Конечно, мне было интересно, зачем любящей паре понадобились ванна и гладильные доски, если у Ани стоит пустая квартира. Когда женщины пошли варить кофе на кухню, я спросил Сашу. Он сказал, что не может пробыть там больше минуты. Квартира населена любовью и муками человека в обмотках, и это дает нестерпимый эффект присутствия. Я засмеялся, Саша подхватил. Есть такое противное выражение: смехунчик в рот попал. Это случилось с нами, не могу понять почему. Разговор-то шел о грустном, а мы ржали как жеребцы. Очевидно, снимались какие-то напряжения. Но что-то в этом смехе насторожило меня. Его волны докатились до счастливого, безмерно, беззащитно счастливого лица и затопили его. Лицо пошло ко дну, не было на нем и следа счастья, лишь пустота и отчужденность смерти.
– У тебя это серьезно? – спросил я. – Я Аньку знаю как облупленную, у нее такого сроду не было. Если она сейчас обманется… Все. Конец. Прости, что я об этом говорю.
Он мгновенно стер смех с лица.
Так оно и сталось. Они поженились. Саша не давал Ане обет целомудрия, да она и не ждала от него никаких жертв. Саша был нужен ей такой, какой есть, а не украшенный чуждыми всей его сути добродетелями: верный муж, председатель общества трезвости, борец с никотином и другими наркотиками, примерный во всех отношениях гражданин. Ей был нужен блестящий, безудержный, неуправляемый, широкий, талантливый, непризнанный, нежный и в любых кренах жизни преданный человек, на которого она могла бы смотреть хоть чуточку снизу вверх. Ане нужен был не просто любимый, а любимый, которому можно поклоняться.
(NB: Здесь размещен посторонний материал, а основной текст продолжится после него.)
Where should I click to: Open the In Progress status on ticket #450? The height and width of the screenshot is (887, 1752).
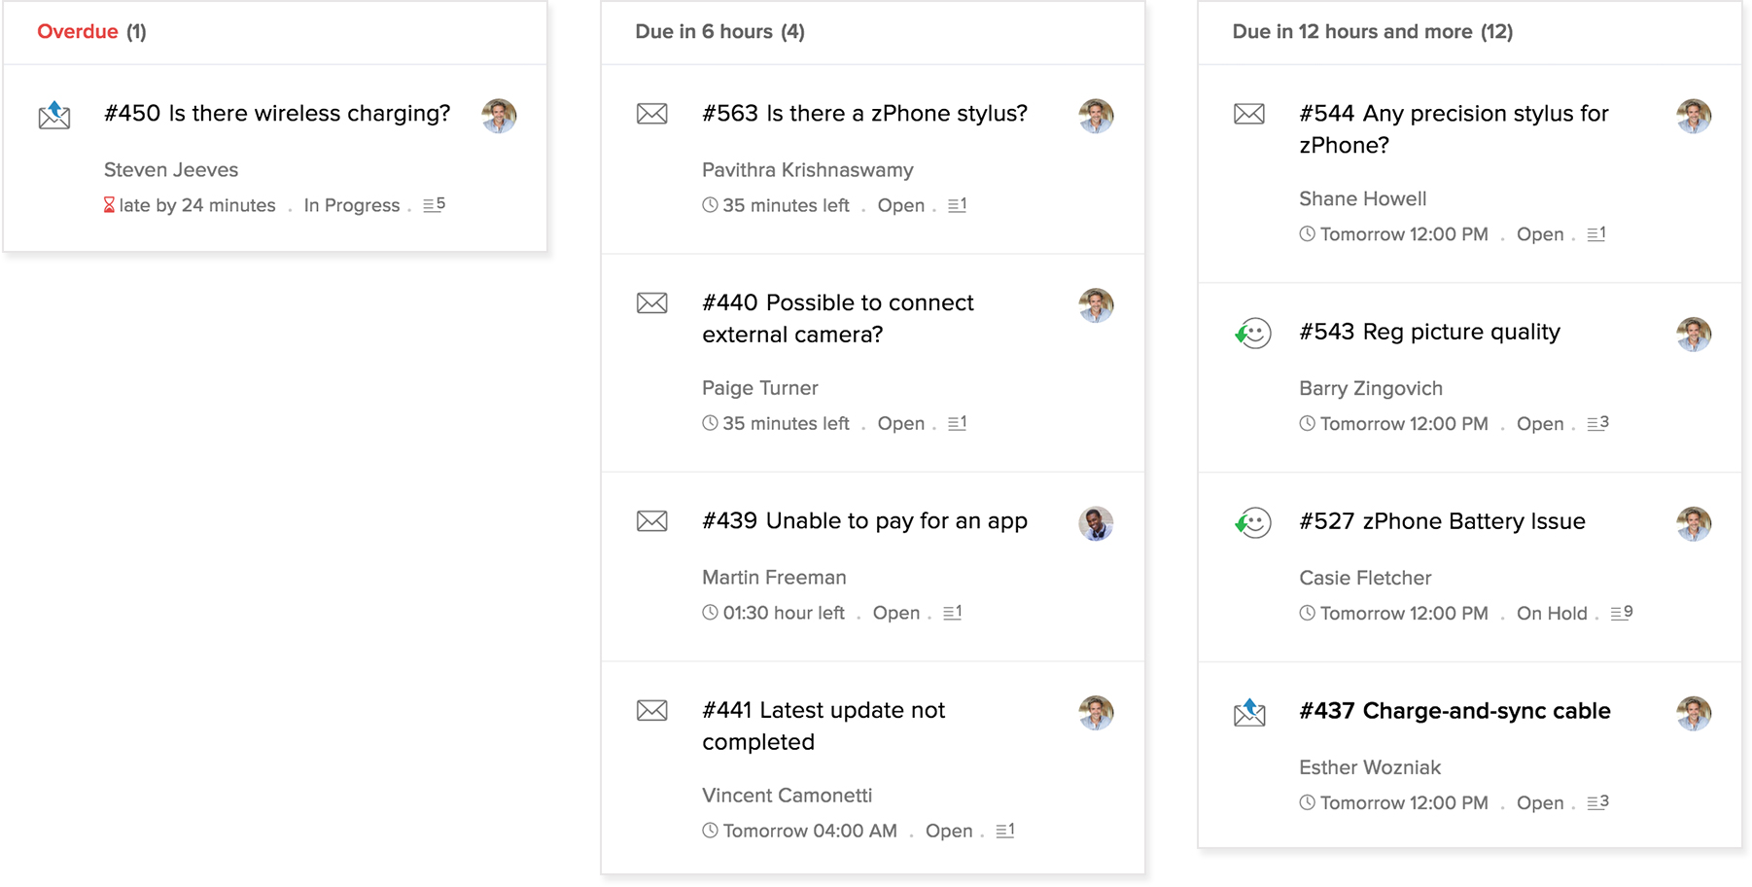(x=351, y=204)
Как бы ни складывалась их жизнь, а в ней было много всякого, как почти в каждой настоящей, не сусличьей жизни, – и семейные распри, и брань, что не виснет на вороту, и дым коромыслом, – но взгляд чуть снизу все равно оставался, ибо в главном, в Боговом, Саша никогда не ронял себя. То не был взгляд сброшенной с седла амазонки (такой может быть и свысока), а взгляд женщины, склонившейся перед уходящим на бой воином. И ведь близилось то время, когда каждый день Сашиной жизни станет боем с противником, неуязвимым, как Ахилл, столь же свирепым, но куда менее обаятельным.
Саша не позволял обстоятельствам брать верх над ним. Я редко встречал такое спокойное, не кичливое, вроде бы не сознающее себя мужество. Когда сталинский антисемитизм стал доминирующим цветом времени, он написал лучшую свою пьесу «Матросская Тишина» и, не в силах поставить ее на сцене, стал читать по домам. Читал он «Матросскую Тишину» и в нашей компании.
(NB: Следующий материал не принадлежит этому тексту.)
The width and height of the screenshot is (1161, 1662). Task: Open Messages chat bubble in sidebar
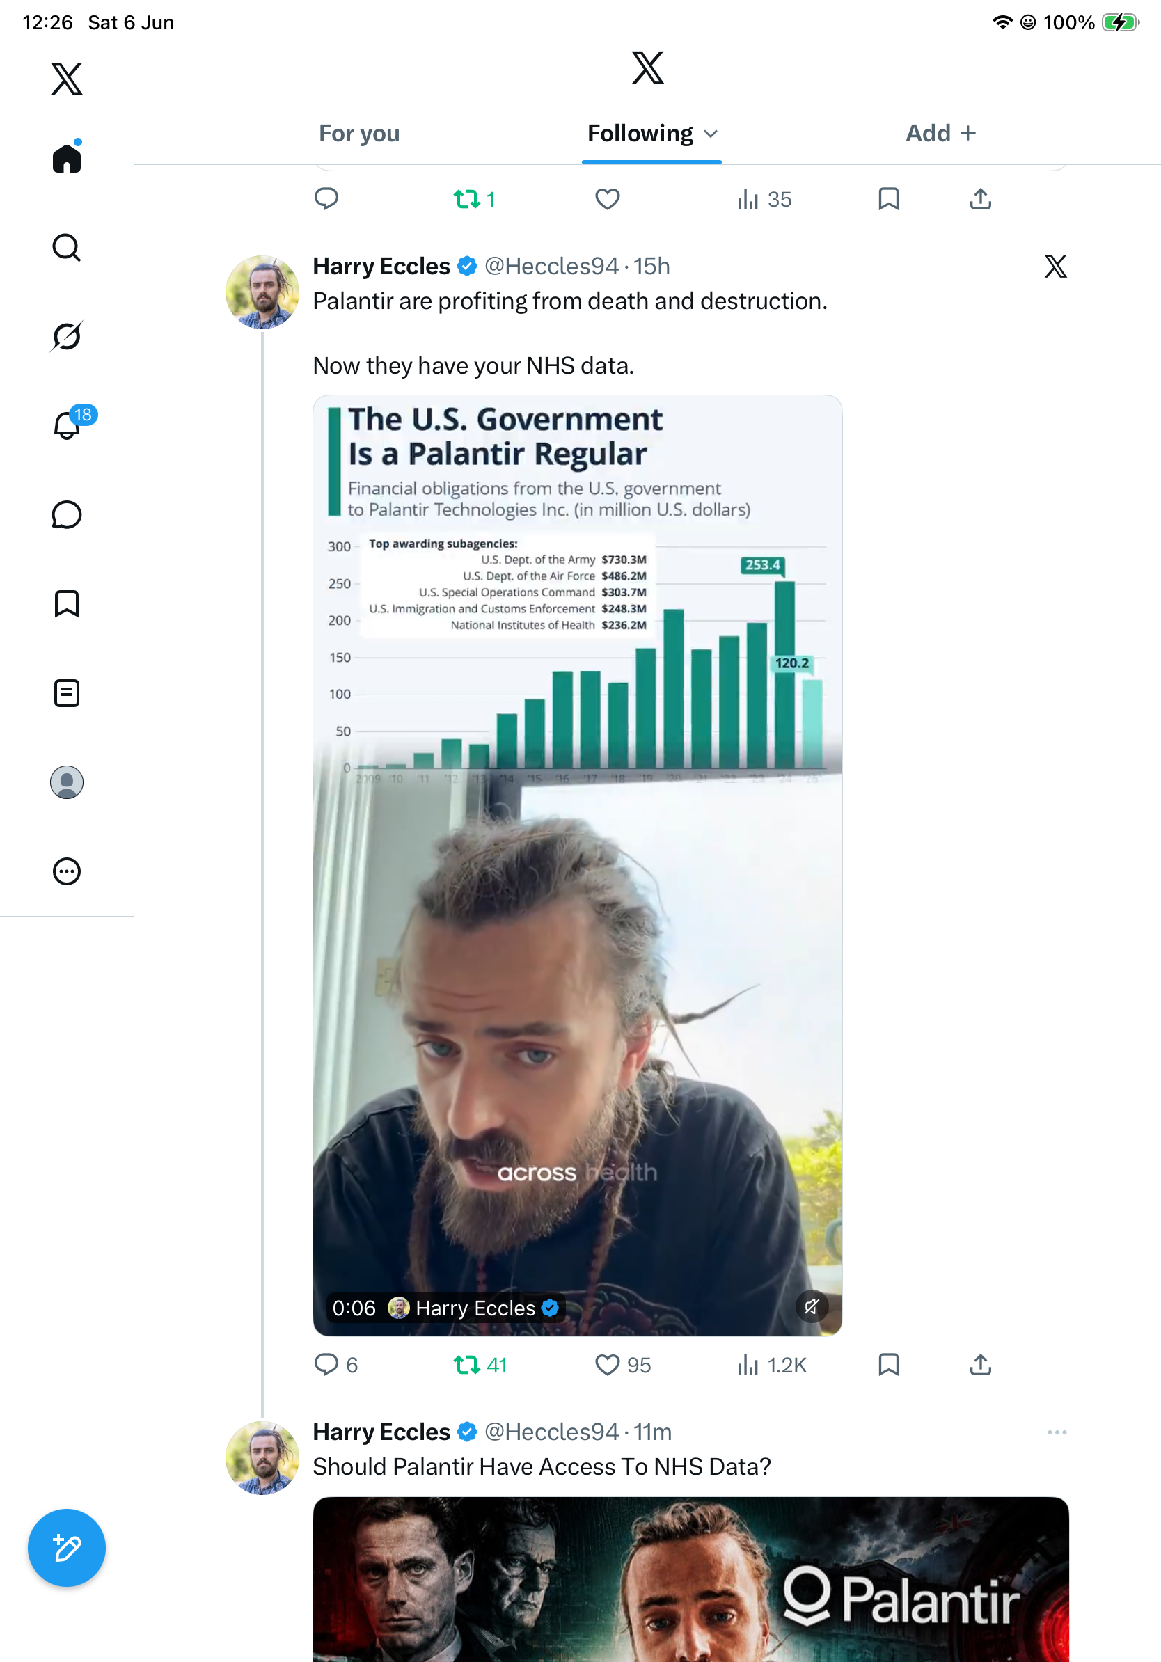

Нельзя сказать, что он нашел благодарную аудиторию. Прежде всего проблема пьесы никого кровно не затрагивала, а недостаток интеллигентности не позволял чувствовать чужую боль изгнанничества внутри собственной страны как свою боль. Похоже, Саша провидел в пьесе свою судьбу, хотя тогда ничего не говорило, что «инженю-драматик» сменится песнями гнева и печали. Впрочем, почему не говорило? «Матросская Тишина» по тем временам была опаснее вольнолюбивой гитары поры оттепели и застоя. Саша понимал это и хладнокровно шел читать в любое сборище, где его готовы были слушать. Аня восхищалась его бесстрашием, сама трусила, но не до омрачения. Она приучалась «жить с молнией».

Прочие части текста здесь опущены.